On-chain drivers are helping: Ethereum added a ton of new users in Q1, trading volume hit records, and total stablecoin supply on the network just crossed an all-time high of $180 billion. This ETH/BTC strength is one of the brighter spots in an otherwise cautious market—it’s the kind of rotation that often hints at capital starting to rotate into alts when BTC dominance pauses.

That said, the overall macro backdrop (high fear, BTC still ~40% off its Oct 2025 ATH of $126k) keeps things tense. Classic fear while price holds setup—capitulation vibes without the full meltdown. Thinking this is the bottoming process, or waiting for a cleaner BTC breakdown before the next leg.

Deep Extreme Fear (unchanged at 23) while price holds above recent lows ~$74,500 often marks capitulation zones. Historically, such sentiment extremes precede rebounds as weak hands exit and accumulation builds. Consolidation near $75k resistance suggests indecision; a clean break above could spark short-covering and momentum shift. Failure to hold $74k–$72k support risks deeper correction toward $70k or lower.

Still 40% off 2025 ATH ($126k) — implies room for recovery if macro conditions ease, but high fear reflects ongoing caution, possible liquidity tightness or risk-off flows. ETH outperforming BTC; ratio up, network metrics strong with rising users, volume, and stablecoin supply,  hints at early capital shifting from BTC into alts. This is a classic precursor to broader altcoin rallies once BTC stabilizes.

Could benefit more from any risk-on turn in 2026, driven by Ethereum-specific upgrades, DeFi/RWA growth, and ETF flows. Short-term: ETH may continue to hold or gain ground vs. BTC even if overall market stays choppy. Overall market fear while holding setup — often a bottoming process rather than full meltdown. Low sentiment + sideways action can lead to sharp relief rallies on positive triggers like ETF inflows resuming, macro easing.

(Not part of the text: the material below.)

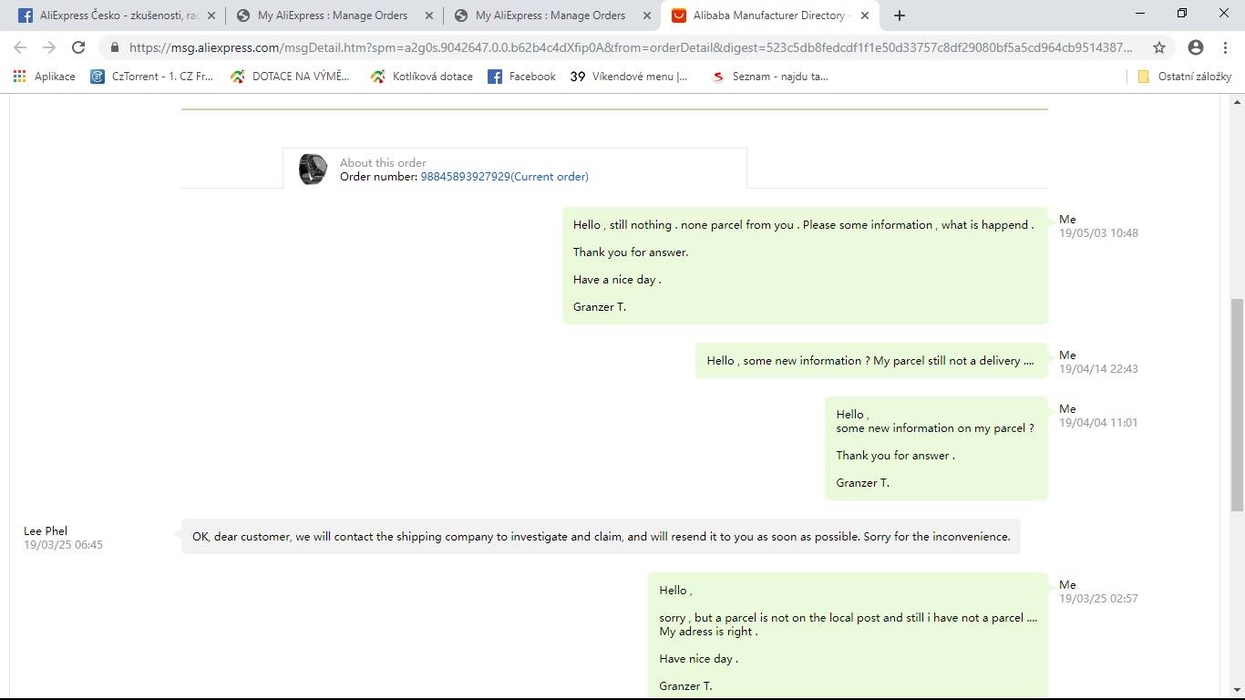Close the Alibaba Manufacturer Directory tab
Screen dimensions: 1245x700
865,15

Prolonged fear could amplify downside on any bad news; BTC dominance pausing favors selective alt plays but doesn’t guarantee a bull run yet. High-conviction holders see opportunity in the fear (buy-the-dip mentality), while cautious traders wait for sentiment improvement or clearer breakout.

Volatility likely stays elevated near these levels. In short: Cautiously constructive for patient bulls, especially on ETH relative value, but no strong directional conviction until fear eases or BTC claims $76k+.